Given passage:
_____
On Mon, Oct 03, 2022 at 03:45:06PM +0200, Roland Illig wrote:
 > > This is the current alloca definition in the libc headers:
 > > 
 > > #if defined(_NETBSD_SOURCE)
 > > #if defined(alloca) && (alloca == __builtin_alloca) && \
 > 
 > According to my knowledge of the C preprocessor, the condition 'alloca
 > == __builtin_alloca' always evaluates to '0 == 0', assuming that if
 > 'alloca' and '__builtin_alloca' are actually defined, they expand to
 > some other identifier. As C90 6.8.1 and C99 6.10.1p4 both say, "all
 > remaining identifiers are replaced with the pp-number 0."
 > 
 > Did this condition make any sense at any time in the last 40 years? If
 > not, why has this piece of clearly broken code survived since 1993-03-25?

Note that the part you didn't quote is
   defined(__GNUC__) && __GNUC__ < 2
and all it does is change the argument type to int from size_t.
_____
Stored data:
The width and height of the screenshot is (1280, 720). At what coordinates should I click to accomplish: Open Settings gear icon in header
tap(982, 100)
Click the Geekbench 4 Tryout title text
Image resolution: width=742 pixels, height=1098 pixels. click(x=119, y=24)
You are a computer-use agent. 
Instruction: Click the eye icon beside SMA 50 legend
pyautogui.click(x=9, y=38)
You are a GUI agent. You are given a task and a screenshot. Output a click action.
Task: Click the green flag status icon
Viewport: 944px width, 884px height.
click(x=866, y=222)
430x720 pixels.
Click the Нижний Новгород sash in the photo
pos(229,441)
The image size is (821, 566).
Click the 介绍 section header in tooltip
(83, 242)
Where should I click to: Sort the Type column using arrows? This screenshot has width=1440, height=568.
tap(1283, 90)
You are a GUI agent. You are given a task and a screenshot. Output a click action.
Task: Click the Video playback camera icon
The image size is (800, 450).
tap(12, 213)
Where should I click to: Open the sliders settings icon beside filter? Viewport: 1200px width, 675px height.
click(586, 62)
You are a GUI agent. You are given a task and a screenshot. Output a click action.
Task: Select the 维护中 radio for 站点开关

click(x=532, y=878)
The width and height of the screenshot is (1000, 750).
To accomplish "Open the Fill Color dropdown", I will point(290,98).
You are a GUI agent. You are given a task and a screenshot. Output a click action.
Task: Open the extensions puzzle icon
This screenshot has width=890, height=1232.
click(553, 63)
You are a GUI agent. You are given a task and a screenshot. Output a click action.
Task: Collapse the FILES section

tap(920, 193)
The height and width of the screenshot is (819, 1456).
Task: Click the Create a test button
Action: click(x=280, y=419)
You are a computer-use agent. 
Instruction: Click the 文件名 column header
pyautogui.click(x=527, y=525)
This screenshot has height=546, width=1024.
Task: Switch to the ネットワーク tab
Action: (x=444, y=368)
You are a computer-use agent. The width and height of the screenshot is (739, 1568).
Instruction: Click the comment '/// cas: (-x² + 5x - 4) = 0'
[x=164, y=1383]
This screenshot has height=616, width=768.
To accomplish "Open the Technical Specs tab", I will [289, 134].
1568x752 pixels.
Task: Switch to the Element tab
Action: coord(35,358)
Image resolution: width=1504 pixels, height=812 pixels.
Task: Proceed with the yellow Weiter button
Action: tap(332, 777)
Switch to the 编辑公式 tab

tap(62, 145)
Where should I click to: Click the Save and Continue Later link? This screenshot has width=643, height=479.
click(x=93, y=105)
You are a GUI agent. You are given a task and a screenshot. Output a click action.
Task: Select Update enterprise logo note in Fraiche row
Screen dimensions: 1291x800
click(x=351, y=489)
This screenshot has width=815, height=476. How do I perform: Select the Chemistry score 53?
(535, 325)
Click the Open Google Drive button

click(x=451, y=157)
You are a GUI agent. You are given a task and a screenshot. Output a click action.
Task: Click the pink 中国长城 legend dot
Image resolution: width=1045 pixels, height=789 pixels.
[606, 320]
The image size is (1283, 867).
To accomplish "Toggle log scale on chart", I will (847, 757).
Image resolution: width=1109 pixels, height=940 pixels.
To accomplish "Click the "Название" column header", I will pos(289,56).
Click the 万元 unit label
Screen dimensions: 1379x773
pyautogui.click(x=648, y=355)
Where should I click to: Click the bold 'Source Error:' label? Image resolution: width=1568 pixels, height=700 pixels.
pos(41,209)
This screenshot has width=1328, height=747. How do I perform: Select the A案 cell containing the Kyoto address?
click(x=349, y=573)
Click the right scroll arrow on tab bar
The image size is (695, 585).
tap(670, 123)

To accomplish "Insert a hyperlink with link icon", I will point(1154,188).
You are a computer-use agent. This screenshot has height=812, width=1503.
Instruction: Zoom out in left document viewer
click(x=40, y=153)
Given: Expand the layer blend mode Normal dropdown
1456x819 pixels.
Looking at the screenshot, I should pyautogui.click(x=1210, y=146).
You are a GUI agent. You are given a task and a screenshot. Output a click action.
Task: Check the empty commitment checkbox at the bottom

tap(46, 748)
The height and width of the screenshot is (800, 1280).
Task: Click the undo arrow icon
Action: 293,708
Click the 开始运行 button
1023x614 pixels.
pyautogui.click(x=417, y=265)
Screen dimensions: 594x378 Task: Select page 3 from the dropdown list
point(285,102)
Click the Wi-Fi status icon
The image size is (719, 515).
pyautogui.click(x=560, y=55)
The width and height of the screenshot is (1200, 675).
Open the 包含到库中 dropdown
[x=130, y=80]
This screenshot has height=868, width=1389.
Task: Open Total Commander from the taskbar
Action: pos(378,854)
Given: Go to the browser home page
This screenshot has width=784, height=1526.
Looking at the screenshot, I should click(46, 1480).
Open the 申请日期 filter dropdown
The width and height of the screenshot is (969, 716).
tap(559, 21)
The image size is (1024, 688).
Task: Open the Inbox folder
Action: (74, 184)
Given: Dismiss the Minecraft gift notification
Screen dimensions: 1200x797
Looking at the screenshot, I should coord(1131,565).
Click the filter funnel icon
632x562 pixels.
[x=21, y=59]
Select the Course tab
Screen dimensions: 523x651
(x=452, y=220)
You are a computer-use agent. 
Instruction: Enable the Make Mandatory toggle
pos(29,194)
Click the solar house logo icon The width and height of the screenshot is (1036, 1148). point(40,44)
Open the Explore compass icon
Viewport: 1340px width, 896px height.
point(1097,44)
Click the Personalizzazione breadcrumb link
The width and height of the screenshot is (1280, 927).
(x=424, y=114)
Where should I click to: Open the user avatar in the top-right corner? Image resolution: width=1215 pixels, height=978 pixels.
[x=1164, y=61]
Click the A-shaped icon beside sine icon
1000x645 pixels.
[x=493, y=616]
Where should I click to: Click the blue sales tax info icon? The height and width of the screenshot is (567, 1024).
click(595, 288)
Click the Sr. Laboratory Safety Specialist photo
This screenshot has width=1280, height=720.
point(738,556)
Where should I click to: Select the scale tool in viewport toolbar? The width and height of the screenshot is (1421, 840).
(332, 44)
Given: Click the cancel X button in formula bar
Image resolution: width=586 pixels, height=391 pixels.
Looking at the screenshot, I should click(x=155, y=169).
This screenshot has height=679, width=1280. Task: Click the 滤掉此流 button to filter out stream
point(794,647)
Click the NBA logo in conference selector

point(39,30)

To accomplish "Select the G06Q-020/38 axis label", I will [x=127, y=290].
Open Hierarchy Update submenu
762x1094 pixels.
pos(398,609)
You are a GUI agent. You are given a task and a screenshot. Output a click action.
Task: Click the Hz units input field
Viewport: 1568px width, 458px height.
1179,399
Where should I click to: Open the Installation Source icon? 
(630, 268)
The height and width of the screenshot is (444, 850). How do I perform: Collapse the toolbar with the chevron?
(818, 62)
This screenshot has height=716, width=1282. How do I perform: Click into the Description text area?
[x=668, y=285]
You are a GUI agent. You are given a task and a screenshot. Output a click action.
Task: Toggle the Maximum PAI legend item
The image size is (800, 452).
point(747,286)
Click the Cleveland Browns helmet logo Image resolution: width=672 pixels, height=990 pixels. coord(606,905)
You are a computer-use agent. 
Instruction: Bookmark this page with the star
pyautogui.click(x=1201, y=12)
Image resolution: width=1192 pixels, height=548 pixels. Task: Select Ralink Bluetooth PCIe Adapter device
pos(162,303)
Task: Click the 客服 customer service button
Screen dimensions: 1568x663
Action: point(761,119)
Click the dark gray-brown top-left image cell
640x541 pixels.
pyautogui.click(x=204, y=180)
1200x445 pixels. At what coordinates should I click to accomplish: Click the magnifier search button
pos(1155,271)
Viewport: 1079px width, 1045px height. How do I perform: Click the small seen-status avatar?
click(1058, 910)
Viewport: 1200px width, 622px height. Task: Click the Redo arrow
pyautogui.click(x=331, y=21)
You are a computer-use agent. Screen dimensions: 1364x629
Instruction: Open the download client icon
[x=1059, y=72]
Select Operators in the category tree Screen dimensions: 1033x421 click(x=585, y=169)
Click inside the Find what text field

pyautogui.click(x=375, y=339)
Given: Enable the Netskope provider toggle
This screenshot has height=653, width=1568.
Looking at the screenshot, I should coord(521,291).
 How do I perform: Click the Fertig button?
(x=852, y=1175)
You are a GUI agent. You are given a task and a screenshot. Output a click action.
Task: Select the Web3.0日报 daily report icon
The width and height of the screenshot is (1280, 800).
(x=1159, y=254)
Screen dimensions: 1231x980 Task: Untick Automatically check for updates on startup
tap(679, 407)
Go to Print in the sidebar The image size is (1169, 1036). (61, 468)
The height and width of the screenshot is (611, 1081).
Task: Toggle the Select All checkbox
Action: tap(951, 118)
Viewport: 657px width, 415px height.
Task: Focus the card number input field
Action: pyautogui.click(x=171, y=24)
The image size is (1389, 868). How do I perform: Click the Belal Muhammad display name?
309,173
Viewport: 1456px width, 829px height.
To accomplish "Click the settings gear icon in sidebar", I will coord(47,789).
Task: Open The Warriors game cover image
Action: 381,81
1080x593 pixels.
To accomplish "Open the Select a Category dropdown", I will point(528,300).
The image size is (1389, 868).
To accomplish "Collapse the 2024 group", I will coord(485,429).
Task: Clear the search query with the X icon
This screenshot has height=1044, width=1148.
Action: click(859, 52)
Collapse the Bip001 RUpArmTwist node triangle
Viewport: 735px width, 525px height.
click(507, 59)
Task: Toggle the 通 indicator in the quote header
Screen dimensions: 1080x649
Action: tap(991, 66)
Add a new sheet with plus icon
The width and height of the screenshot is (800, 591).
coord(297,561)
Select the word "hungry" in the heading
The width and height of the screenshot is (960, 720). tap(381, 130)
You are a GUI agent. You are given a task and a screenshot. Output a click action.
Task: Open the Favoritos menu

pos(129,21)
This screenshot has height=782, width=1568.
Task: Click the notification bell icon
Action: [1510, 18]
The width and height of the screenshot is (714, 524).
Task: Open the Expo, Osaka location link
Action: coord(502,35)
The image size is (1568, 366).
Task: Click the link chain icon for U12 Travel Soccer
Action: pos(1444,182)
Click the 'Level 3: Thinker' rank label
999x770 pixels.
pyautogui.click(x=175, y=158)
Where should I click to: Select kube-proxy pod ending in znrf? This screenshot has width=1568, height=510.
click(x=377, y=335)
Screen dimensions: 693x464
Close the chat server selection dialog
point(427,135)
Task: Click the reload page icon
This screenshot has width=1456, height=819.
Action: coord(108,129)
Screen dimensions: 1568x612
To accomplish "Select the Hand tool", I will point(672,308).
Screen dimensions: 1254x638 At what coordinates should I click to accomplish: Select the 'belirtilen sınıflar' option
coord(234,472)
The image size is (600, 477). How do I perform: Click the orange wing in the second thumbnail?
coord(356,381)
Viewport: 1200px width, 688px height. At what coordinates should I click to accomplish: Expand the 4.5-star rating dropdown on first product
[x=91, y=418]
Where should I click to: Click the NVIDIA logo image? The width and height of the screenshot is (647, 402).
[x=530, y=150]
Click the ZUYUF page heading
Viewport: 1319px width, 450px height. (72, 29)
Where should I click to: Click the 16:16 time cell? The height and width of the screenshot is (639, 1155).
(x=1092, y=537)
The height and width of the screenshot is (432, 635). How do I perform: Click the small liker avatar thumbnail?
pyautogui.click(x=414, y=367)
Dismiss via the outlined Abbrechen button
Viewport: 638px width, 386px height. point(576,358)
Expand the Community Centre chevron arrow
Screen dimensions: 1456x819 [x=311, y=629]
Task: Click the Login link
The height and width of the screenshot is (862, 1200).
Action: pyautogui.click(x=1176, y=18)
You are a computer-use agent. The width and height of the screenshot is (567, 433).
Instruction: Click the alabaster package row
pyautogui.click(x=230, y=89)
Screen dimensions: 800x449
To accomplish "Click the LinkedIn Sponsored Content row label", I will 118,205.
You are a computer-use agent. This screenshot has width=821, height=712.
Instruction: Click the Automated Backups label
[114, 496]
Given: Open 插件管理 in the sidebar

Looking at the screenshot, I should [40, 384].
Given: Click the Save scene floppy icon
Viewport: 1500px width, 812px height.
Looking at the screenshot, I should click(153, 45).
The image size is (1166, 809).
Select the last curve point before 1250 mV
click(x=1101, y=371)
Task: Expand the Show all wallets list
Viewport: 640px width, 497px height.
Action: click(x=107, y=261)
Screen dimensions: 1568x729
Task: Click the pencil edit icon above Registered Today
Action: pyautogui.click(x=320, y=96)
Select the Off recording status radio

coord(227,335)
_____
Tasks to complete:
1 – In the message about the alloca definition, what do the cited C90 and C99 passages say all remaining identifiers are replaced with?
2 – Convert the records from the line containing "Where should I click to: Sort" up to and including the line containing "[x=164, y=1383]" into a Markdown table with the columns Row and Line, omitting blank lines.

Worked answers:
1 – They are replaced with the pp-number 0.

2 –
| Row | Line |
|---|---|
| 1 | Where should I click to: Sort the Type column using arrows? This screenshot has width=1440, height=568. |
| 2 | tap(1283, 90) |
| 3 | You are a GUI agent. You are given a task and a screenshot. Output a click action. |
| 4 | Task: Click the Video playback camera icon |
| 5 | The image size is (800, 450). |
| 6 | tap(12, 213) |
| 7 | Where should I click to: Open the sliders settings icon beside filter? Viewport: 1200px width, 675px height. |
| 8 | click(586, 62) |
| 9 | You are a GUI agent. You are given a task and a screenshot. Output a click action. |
| 10 | Task: Select the 维护中 radio for 站点开关 |
| 11 | click(x=532, y=878) |
| 12 | The width and height of the screenshot is (1000, 750). |
| 13 | To accomplish "Open the Fill Color dropdown", I will point(290,98). |
| 14 | You are a GUI agent. You are given a task and a screenshot. Output a click action. |
| 15 | Task: Open the extensions puzzle icon |
| 16 | This screenshot has width=890, height=1232. |
| 17 | click(553, 63) |
| 18 | You are a GUI agent. You are given a task and a screenshot. Output a click action. |
| 19 | Task: Collapse the FILES section |
| 20 | tap(920, 193) |
| 21 | The height and width of the screenshot is (819, 1456). |
| 22 | Task: Click the Create a test button |
| 23 | Action: click(x=280, y=419) |
| 24 | You are a computer-use agent.  |
| 25 | Instruction: Click the 文件名 column header |
| 26 | pyautogui.click(x=527, y=525) |
| 27 | This screenshot has height=546, width=1024. |
| 28 | Task: Switch to the ネットワーク tab |
| 29 | Action: (x=444, y=368) |
| 30 | You are a computer-use agent. The width and height of the screenshot is (739, 1568). |
| 31 | Instruction: Click the comment '/// cas: (-x² + 5x - 4) = 0' |
| 32 | [x=164, y=1383] |